Farmers must adopt low-carbon biofuels for sustainable agriculture, experts say

A team of agricultural economists, environmental scientists and policy experts has envisioned a path toward a carbon-neutral agricultural future by expanding the reach of policies designed to promote low-carbon biofuels.

The researchers propose policies that would reward farmers for adopting “climate-smart” practices when growing low-carbon biofuel crops and remove the hurdles that currently thwart such efforts.

Climate-smart practices include techniques that build soil carbon, like cover-cropping, not tilling fields after harvest and adding biochar or finely ground silicate rock to soils.

Furthermore, measures that reduce the carbon footprint of crop production are also recommended, such as optimising the timing of fertiliser application, electrifying farm vehicles, and improving crop genetics.

Low-carbon biofuels can reduce over 4 million tonnes of emissions from farming

Studies show that, if adopted globally, low-carbon biofuels could reduce carbon emissions in agriculture by 4.8 billion tonnes per year, the researchers wrote. In 2024 alone, global carbon dioxide emissions reached an all-time high of about 40 billion tonnes.

Madhu Khanna, a professor of agricultural and consumer economics at the University of Illinois Urbana-Champaign, explained: “Currently, our biofuel policies don’t reward farmers for adopting climate-smart practices. For example, they treat all corn grown for the corn-ethanol market the same, regardless of whether the farmers adopt such practices.

“By accounting for differences in practices implemented at the farm level and paying a premium for corn grown with climate-smart practices for corn ethanol, biofuel policies can incentivise adoption of these practices.”

Performance-based incentives for climate-friendly practices

Low-carbon biofuel markets have already established mechanisms for accounting for the carbon intensity of different feedstock types and have well-developed channels for transferring payments from energy markets to biofuel producers, the researchers reported.

This opens the door to using these channels to expand performance-based incentives to increase the adoption of climate-smart practices in agriculture.

“For example, the ‘40B’ Sustainable Aviation Fuel tax credit of 2023-2024 was designed to differentiate the credit based on the climate-smart practices adopted while producing the crop,” Khanna said.

“The lower the carbon intensity, the higher the tax credit paid for sustainable aviation fuels and for the crop used to produce them.”

At present, however, the channels for crediting farmers for soil-carbon sequestration or other climate-friendly practices on the farm are segregated from the markets that provide credits for low-carbon biofuels.

To be compensated for their sustainability efforts in growing the crops, farmers must either enrol in a conservation program or sell carbon credits to one of several companies specialising in agricultural carbon offsets.

However, space is limited in government conservation programmes, and farmers must prove that they aren’t already engaging in climate-smart practices to obtain credits.

Merging biofuels and climate offsetting

To overcome this, the researchers propose an approach for merging the biofuel feedstock market and climate-offset market into a single channel to reward farmers and others in the biofuel supply chain who use practices that lower the carbon intensity of their operations.

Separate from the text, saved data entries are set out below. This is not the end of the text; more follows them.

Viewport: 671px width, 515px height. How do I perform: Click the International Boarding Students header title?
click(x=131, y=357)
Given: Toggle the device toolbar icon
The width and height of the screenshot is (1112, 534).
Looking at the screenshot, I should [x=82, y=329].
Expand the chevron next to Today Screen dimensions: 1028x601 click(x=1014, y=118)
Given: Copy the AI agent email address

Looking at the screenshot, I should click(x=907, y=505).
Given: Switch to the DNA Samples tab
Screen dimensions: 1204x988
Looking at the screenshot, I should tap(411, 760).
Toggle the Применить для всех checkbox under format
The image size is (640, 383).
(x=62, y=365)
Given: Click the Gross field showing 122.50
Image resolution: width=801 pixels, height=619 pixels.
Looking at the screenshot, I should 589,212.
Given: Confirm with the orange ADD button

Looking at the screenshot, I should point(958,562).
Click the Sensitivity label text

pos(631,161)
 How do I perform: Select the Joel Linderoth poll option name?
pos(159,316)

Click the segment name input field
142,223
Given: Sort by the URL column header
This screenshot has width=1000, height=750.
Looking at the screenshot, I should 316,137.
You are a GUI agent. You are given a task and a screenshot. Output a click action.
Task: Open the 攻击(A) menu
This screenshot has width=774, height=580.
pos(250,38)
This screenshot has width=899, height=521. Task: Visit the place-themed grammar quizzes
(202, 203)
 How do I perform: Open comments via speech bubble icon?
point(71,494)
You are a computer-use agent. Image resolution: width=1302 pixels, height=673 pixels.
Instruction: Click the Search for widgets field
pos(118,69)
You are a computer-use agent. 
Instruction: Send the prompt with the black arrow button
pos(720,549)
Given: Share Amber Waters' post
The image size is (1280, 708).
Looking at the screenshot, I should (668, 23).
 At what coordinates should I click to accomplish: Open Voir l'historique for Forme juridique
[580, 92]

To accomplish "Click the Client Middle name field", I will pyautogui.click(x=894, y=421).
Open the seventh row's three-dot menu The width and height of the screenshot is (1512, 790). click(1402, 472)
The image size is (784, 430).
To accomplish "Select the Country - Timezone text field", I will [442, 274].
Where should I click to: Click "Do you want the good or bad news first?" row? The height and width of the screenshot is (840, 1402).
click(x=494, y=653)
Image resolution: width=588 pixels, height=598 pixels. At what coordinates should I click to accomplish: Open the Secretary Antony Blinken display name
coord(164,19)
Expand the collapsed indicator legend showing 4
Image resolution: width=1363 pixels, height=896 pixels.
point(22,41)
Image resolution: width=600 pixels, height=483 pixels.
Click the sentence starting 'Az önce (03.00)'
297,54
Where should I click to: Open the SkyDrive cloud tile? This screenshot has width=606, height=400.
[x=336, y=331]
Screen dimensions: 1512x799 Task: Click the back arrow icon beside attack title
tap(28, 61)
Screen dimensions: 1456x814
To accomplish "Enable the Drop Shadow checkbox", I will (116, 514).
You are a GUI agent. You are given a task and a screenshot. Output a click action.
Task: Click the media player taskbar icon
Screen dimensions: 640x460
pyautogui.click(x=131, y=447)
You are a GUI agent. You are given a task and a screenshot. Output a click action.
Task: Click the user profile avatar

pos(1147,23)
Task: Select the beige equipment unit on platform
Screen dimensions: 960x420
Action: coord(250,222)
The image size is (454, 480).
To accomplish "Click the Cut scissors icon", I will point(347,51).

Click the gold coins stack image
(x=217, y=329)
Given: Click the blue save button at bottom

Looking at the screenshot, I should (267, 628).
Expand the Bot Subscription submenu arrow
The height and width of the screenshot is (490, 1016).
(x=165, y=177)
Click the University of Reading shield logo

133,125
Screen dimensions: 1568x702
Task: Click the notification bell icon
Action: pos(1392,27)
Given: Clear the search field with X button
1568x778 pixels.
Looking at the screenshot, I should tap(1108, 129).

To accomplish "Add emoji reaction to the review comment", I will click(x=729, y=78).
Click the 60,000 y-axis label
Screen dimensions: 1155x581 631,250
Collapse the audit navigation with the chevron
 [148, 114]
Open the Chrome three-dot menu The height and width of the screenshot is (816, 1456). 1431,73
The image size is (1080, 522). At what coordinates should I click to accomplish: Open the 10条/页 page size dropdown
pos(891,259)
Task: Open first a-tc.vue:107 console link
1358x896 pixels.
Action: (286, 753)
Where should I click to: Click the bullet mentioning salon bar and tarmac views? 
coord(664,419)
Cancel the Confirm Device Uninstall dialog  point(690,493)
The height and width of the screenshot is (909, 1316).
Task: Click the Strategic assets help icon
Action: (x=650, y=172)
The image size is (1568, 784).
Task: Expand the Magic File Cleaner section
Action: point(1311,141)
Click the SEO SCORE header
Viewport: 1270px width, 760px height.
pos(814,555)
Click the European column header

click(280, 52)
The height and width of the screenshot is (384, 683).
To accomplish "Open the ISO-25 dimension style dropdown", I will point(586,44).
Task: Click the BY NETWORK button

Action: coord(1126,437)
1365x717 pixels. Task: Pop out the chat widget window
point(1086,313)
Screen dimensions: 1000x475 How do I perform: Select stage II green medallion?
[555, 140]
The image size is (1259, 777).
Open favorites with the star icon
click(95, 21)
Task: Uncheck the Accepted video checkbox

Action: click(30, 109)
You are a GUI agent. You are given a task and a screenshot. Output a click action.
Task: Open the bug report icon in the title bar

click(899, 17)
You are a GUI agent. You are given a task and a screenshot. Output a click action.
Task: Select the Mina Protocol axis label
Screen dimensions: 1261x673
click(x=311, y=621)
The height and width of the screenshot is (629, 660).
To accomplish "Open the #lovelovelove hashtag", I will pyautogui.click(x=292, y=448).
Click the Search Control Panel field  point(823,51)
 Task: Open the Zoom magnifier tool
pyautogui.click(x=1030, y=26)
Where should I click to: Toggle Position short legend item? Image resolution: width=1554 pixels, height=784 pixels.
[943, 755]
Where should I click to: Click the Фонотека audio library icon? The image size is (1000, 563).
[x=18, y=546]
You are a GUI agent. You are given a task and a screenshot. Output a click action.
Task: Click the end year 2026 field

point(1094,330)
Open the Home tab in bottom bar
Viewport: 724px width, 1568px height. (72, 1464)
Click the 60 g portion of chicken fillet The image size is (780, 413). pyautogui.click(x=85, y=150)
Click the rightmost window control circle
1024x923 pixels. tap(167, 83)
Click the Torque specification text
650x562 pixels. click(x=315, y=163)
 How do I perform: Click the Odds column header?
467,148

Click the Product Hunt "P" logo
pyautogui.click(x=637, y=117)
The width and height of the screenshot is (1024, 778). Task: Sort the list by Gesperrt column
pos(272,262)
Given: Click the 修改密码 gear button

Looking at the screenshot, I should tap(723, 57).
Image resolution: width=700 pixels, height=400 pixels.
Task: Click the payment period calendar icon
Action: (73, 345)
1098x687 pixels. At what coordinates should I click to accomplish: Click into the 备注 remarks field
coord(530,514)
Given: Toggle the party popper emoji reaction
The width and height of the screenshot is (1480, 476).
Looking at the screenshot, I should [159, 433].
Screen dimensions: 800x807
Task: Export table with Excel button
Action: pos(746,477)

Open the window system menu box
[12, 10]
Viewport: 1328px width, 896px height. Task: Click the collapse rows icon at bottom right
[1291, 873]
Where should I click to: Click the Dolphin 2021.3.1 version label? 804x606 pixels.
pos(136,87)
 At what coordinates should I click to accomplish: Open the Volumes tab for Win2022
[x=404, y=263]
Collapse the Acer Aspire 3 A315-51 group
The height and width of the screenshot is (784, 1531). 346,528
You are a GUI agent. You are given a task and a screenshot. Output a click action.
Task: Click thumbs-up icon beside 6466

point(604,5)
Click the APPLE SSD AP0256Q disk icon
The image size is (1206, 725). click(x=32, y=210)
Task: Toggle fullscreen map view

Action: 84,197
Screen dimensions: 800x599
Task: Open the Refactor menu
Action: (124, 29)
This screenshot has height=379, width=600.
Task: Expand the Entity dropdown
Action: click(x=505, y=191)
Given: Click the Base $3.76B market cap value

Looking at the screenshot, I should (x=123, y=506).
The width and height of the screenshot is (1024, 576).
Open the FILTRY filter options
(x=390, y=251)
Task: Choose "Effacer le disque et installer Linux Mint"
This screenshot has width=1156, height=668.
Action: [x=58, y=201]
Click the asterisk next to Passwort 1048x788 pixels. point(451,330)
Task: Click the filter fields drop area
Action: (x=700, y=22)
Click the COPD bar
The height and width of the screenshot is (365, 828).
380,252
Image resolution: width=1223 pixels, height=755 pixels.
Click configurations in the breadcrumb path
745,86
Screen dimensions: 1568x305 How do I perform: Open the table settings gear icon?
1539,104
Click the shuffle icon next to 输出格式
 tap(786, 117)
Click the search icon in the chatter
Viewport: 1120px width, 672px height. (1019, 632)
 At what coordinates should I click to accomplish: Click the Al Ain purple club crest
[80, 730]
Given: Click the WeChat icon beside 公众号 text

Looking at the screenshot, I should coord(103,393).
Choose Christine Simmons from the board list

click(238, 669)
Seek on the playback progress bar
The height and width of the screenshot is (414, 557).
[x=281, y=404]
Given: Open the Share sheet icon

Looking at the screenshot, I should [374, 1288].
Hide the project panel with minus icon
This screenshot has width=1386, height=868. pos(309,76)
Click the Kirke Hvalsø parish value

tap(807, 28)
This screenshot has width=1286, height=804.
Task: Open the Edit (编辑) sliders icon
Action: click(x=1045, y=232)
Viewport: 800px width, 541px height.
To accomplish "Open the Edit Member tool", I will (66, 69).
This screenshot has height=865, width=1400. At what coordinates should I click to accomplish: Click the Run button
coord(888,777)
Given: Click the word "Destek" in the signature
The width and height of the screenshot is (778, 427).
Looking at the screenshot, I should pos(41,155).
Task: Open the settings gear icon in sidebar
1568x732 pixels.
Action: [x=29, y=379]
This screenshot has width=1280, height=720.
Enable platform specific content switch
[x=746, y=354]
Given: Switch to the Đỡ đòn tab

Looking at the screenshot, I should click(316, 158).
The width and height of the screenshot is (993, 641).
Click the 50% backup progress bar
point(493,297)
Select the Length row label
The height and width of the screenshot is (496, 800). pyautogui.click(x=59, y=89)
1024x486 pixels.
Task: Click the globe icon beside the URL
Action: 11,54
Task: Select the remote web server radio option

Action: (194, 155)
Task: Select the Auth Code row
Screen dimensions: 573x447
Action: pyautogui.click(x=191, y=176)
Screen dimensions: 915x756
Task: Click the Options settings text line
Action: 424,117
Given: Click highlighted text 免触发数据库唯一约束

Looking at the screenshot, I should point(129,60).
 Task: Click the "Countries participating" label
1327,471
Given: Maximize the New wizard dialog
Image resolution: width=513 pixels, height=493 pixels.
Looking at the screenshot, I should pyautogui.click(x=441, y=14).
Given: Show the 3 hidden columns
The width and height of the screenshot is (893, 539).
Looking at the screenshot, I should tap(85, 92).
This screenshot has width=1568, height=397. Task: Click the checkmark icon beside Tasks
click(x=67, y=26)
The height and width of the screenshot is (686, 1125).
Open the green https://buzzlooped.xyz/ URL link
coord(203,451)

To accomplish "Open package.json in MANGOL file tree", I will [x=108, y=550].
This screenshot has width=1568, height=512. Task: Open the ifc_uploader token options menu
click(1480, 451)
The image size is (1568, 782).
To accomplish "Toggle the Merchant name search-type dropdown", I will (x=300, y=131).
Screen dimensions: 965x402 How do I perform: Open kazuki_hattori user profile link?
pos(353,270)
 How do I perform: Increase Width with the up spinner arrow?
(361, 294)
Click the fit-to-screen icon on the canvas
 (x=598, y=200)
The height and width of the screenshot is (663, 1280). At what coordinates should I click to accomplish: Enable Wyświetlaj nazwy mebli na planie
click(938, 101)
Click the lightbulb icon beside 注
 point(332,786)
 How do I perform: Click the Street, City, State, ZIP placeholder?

This approach could subsequently be broadened to reward farmers for adopting climate-smart practices for crops to supply food and feed markets.

Like existing policies, any new approach would require verification that farmers are actually implementing the practices they’ve pledged to follow.

Bruno Basso, a co-author of the study and an expert in modelling and digital agriculture at Michigan State University, stated: “Emerging digital technologies and modelling advances can document farming practices and accurately calculate their carbon intensity. This can simplify and scale this process.”

Future work and recommendations

Khanna concluded: “By developing a market for agricultural products that accounts for all the direct and indirect carbon emission effects from the farm to the consumer, we can better address these concerns.

“The main premise of our proposal is that we need to have a full and accurate assessment of carbon emissions from the beginning to the end of any product’s life cycle. Right now, the way that biofuel policies are designed, they treat crop producers supplying crops for biofuel as all being the same.”